На дворе 27 апреля 1962 года. Страстная пятница. Но мама об этом не знает. Облетели мы весь свет, никакого Бога нет. Пасхальные куличи под видом весенних кексов начнут продавать только в 70-е годы, и это будет уже факт моей биографии. А мы говорим про мою маму, твою бабушку, Людмилу Тихоновну. Она родилась на Успение, но про Успение тоже ничего не знала – вплоть до старости она жила вне церкви, и только ваша детская вера, твоя и сестры твоей Лизы, подрастопила атеистический лед. Тем не менее она была крещена в детстве: на этом настояла бабушка-попадья. Крестный был партиец; в самый разгар пиршества в дверь постучали дружинники, и он от страха сиганул в открытое окно, прополз под шелковицей на карачках и удрал через забор. На столе осталась тарелка скользких пельменей и стакан сизого казачьего самогона. Дружинники попадью припугнули, но пельмени доели, самогон выпили, доносить не стали.

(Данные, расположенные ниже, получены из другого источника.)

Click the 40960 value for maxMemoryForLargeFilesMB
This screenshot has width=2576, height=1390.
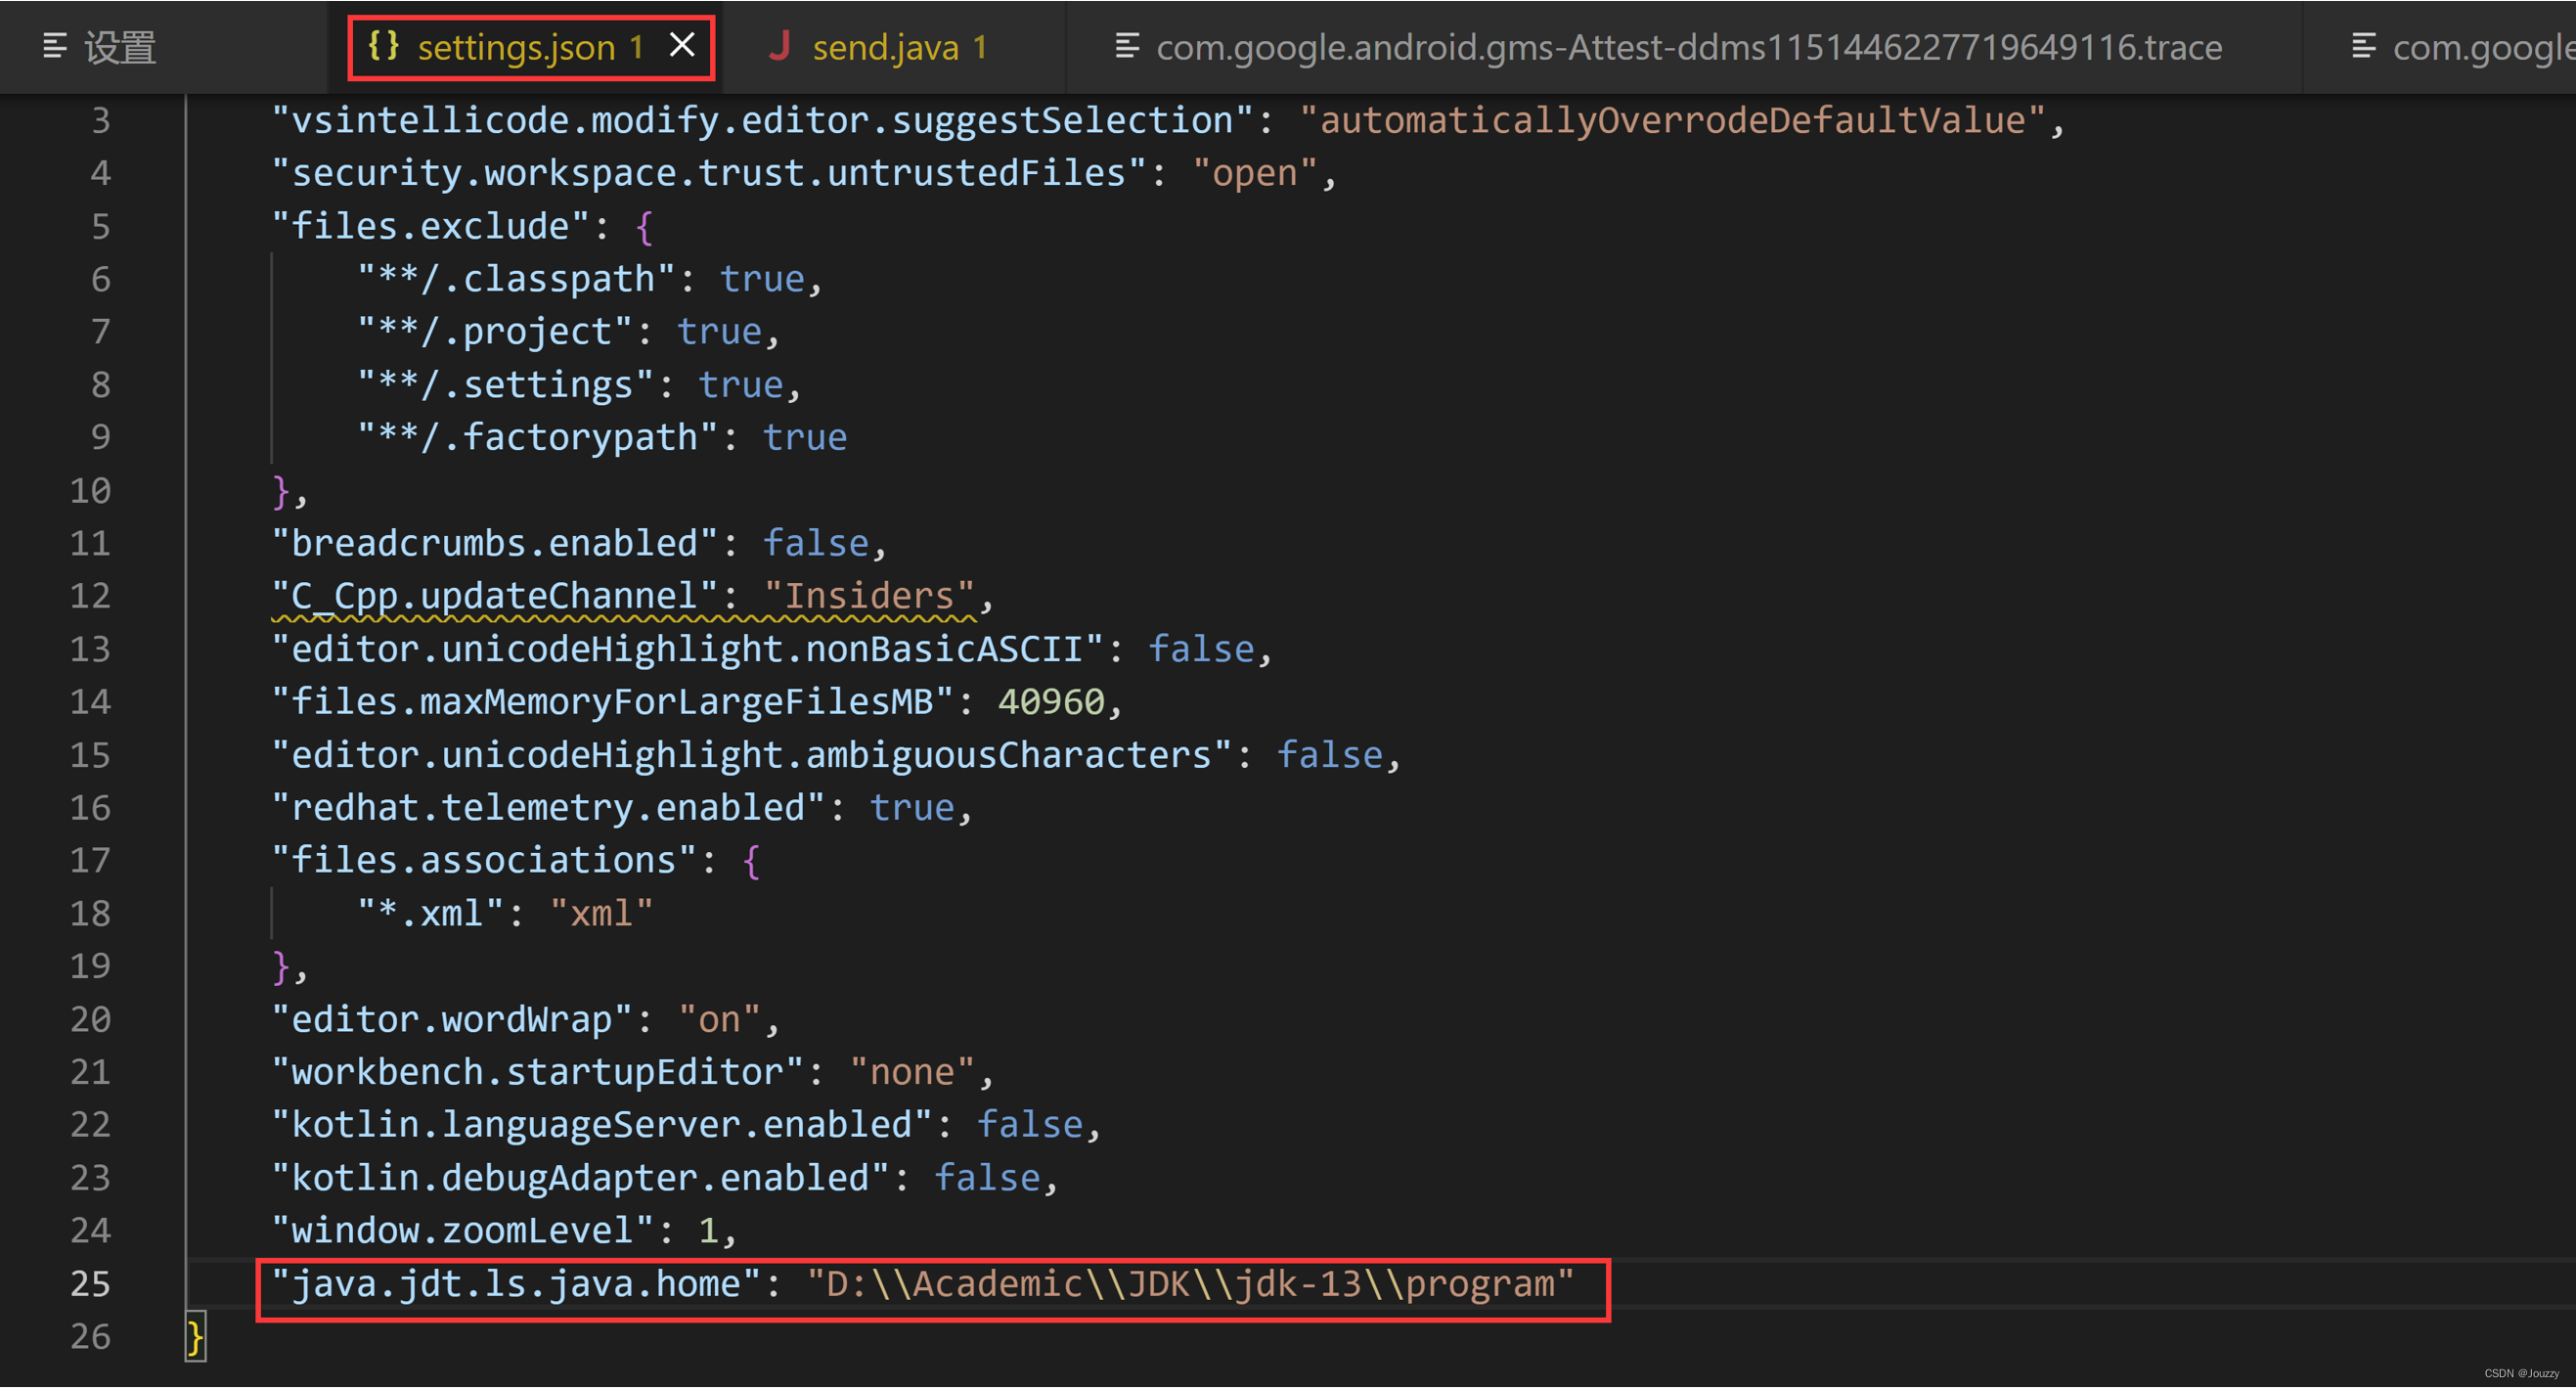pyautogui.click(x=1051, y=703)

Мама моя не догадывалась о Пасхе, об Успении; она мало что знала о происходившем вокруг, в открытом и страшном мире, которого она так боялась всю свою жизнь. Ей бы спрятаться в норку, укуклиться в маленькой квартирке, где свисает старый абажур с кистями, на кухне булькает чесночный борщ, густой и прозрачный при этом; курчавый неулыбчивый сынок строит деревянный домик, все живы, здоровы, и слава Богу. История ее не интересовала, политика отвращала с самого детства; по причине слабого здоровья воспитывалась она в лесных школах. Главными воспоминаниями юности стали для нее не политические процессы и героические стройки, а то, как она, четырнадцати лет от роду, одна через темный лес шла к станции, потому что уступила свое место в грузовике подруге, подвернувшей ногу. Мокрая осока царапала лодыжки, отсыревшая тимофеевка била по коленям, разжиревший от постоянных дождей борщевик норовил зацепить лицо. Под ногами то и дело чавкало, из своих бесконечных болотец окликали лягушки, было страшно. А вдруг попадется лихой человек?
И еще она помнила черного козленка с прижатыми рожками, которого так любила во время эвакуации и которого пришлось съесть, и как долго она тогда плакала. Шкурку повесили сушить на позднем казахском солнце, и то, что было ребристым туловищем и тонкими ножками, стало бесформенным куском меха.
Подозреваю, что первый эпизод относится к июню 1941-го, перед самым началом войны, а второй – к 1943-му, кровавому, роковому и переломному. Но собственно про войну мама никогда ничего не рассказывала, а про ночной лес и черного козленка – постоянно.
Вот и сейчас, какое ей дело до того, что творится в мире? Есть младенец, он сопит, лед жжется, ссыхаются швы. Это не она тогдашняя, это я нынешний знаю, что происходило на планете накануне моего рождения.